=== Tasks for this exercise ===
1 – In the text about Rick Perry, who calls himself a "Christocrat"?
2 – Return the part of the Rick Perry text from "Perry’s love affair" up to and including "in the state.".
3 – Resume the text about Rick Perry from the point where it stops.

++++ Text

So, Sen. Joe Lieberman thinks Gov. Rick Perry has made good first impressions despite hurling terroristic threats at the chairman of the Federal Reserve. He’s even thinking of voting for him because Obama has encouraged Israel’s enemies. I wonder if Lieberman is familiar with Perry’s crowd.

Perry’s love affair with even the most extreme elements of the Religious Right is a long-term relationship that started years before the recent prayer rally. Over the years, Perry has persistently backed the efforts of Religious Right activists on the Texas school board to use the textbook selection process to impose right-wing religious and political ideology on science and history textbooks. He has shown little respect for the separation of church and state and has worked to further restrict access to abortion in the state.

His reelection campaigns have relied heavily on church-based organizing and networks of far-right evangelical pastors mobilized by the likes of self-described “Christocrat” Rick Scarborough…

…last year, he was visited by a group of pastors associated with the dominionist New Apostolic Reformation, who told him that God had chosen him for bigger things; they were among the leaders of last weekend’s “Response.”

++++++++
++++ Extracted information

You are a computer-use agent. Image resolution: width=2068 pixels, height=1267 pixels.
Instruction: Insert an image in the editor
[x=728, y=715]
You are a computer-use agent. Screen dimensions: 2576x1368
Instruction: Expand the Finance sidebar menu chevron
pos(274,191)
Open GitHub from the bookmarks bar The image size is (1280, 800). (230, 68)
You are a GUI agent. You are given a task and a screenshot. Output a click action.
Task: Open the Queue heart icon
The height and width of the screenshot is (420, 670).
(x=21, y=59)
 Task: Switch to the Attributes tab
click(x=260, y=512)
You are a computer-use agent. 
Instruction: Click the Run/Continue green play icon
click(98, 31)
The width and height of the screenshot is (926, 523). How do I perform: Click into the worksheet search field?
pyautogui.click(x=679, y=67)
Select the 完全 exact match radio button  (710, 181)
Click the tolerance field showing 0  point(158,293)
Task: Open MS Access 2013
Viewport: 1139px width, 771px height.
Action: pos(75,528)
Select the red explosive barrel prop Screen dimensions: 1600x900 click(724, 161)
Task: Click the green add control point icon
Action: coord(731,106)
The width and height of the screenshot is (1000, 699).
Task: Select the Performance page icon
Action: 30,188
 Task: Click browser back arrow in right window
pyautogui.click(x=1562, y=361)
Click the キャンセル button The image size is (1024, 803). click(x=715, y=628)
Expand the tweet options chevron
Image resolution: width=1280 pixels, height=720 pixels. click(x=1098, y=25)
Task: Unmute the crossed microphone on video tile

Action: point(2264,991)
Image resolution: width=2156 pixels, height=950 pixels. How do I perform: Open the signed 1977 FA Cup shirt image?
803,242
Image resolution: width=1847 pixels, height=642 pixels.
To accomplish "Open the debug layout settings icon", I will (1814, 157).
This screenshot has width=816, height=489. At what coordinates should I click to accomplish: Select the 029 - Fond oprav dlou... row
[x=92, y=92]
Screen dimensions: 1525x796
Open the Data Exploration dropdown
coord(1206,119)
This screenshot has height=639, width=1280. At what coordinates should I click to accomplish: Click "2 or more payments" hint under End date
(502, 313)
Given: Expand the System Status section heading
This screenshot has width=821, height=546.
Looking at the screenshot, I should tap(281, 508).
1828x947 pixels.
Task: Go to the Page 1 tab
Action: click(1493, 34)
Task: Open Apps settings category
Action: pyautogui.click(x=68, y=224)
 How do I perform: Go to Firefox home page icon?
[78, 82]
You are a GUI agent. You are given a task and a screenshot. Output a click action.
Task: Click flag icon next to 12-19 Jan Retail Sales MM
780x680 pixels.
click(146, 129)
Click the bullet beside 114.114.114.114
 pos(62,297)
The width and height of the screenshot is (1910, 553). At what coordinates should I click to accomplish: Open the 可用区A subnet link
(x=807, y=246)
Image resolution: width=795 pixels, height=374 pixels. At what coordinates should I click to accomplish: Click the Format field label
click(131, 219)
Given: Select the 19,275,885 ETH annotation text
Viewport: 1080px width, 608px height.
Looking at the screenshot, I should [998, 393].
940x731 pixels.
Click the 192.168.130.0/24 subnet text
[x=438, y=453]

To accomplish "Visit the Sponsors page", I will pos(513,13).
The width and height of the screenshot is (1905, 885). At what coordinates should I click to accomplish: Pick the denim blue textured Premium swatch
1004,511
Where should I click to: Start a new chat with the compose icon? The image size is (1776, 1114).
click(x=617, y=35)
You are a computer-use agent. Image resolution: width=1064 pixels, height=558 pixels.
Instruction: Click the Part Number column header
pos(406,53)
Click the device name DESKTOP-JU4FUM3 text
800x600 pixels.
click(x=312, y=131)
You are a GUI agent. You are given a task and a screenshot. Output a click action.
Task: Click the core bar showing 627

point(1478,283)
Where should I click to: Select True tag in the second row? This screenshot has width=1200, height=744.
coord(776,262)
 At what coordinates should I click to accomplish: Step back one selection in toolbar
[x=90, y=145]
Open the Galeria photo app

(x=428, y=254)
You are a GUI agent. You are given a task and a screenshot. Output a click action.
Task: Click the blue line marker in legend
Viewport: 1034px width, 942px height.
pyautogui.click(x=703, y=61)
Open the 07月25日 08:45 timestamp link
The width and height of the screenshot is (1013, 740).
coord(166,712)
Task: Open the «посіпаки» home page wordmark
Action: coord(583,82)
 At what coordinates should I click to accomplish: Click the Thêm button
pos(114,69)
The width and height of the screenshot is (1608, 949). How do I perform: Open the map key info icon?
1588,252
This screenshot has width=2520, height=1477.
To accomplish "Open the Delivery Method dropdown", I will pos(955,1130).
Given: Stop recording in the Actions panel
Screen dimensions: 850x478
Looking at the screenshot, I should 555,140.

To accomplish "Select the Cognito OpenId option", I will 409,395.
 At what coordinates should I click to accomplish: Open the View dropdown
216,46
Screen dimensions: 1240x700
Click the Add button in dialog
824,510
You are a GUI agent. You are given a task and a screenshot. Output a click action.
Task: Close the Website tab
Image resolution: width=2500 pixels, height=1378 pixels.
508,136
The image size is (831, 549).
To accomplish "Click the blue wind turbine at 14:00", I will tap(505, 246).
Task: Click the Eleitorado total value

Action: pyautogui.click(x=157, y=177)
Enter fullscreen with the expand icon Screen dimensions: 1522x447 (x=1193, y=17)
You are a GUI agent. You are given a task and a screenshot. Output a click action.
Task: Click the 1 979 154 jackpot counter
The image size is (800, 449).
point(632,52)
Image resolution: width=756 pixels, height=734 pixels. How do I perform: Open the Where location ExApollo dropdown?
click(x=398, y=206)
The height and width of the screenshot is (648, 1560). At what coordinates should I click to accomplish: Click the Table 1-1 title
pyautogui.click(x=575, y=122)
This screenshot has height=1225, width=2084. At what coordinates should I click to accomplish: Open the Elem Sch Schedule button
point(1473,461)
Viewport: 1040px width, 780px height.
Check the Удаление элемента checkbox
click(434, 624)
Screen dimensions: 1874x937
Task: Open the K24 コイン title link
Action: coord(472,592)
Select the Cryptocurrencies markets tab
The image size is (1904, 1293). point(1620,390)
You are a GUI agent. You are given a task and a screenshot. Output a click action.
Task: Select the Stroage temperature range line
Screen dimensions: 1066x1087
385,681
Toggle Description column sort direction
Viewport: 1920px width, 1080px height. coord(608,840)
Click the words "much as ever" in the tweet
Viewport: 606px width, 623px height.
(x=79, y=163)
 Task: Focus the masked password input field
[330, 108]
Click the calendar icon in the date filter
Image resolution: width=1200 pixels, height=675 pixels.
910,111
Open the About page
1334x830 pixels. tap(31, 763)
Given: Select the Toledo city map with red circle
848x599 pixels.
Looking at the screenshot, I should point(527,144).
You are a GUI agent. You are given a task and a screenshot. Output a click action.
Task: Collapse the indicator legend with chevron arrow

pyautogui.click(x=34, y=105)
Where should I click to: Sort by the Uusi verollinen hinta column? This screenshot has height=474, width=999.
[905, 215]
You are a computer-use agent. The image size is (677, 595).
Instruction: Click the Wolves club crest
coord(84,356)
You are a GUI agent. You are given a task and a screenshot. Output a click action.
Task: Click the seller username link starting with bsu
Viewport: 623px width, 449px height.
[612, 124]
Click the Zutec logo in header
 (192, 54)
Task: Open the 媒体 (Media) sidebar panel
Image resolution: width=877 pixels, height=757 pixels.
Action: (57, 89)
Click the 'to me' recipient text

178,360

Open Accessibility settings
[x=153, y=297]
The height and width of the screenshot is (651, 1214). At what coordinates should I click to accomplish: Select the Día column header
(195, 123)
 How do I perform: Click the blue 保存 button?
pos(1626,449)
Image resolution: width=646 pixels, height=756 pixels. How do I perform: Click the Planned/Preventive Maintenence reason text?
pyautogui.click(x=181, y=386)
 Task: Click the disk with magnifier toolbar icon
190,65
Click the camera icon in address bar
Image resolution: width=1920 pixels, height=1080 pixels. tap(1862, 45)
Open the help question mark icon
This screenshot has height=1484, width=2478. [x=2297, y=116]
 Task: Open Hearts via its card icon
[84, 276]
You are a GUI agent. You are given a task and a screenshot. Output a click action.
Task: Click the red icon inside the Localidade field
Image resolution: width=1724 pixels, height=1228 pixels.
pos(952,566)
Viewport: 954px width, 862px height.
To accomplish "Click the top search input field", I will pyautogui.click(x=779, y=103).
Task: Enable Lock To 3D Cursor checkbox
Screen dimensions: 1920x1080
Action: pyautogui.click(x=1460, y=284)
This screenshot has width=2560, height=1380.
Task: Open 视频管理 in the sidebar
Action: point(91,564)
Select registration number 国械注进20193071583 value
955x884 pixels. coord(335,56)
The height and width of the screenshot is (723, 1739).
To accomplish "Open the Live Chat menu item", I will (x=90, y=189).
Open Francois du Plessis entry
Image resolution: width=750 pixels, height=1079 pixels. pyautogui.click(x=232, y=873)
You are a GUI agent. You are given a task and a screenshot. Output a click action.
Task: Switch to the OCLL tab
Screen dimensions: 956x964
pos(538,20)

++++++++

=== Answers to each task ===
1 – Rick Scarborough

2 –
Perry’s love affair with even the most extreme elements of the Religious Right is a long-term relationship that started years before the recent prayer rally. Over the years, Perry has persistently backed the efforts of Religious Right activists on the Texas school board to use the textbook selection process to impose right-wing religious and political ideology on science and history textbooks. He has shown little respect for the separation of church and state and has worked to further restrict access to abortion in the state.

3 –
The Response itself was called by Perry but sponsored and paid for by the American Family Association, which has been designated a hate group by the Southern Poverty Law Center for its pattern or spreading false and denigrating information about gay people, and which promotes some of the ugliest bigotry spewed on the nation’s airwaves. Among the extremist co-sponsors and speakers at The Response were dominionist Mike Bickle, who has said that Oprah is a harbinger of the anti-Christ, and pseudo-historian David Barton, who claims that Jesus opposed progressive taxes, the minimum wage, and collective bargaining by unions.

I am no fan of Joe Lieberman but I’ll give him credit for having a fantastic record on gay rights. It should be unthinkable that he’d support someone like Rick Perry for that reason alone. I mean whackadoodle doesn’t even begin to describe the New Apostolic Reformation.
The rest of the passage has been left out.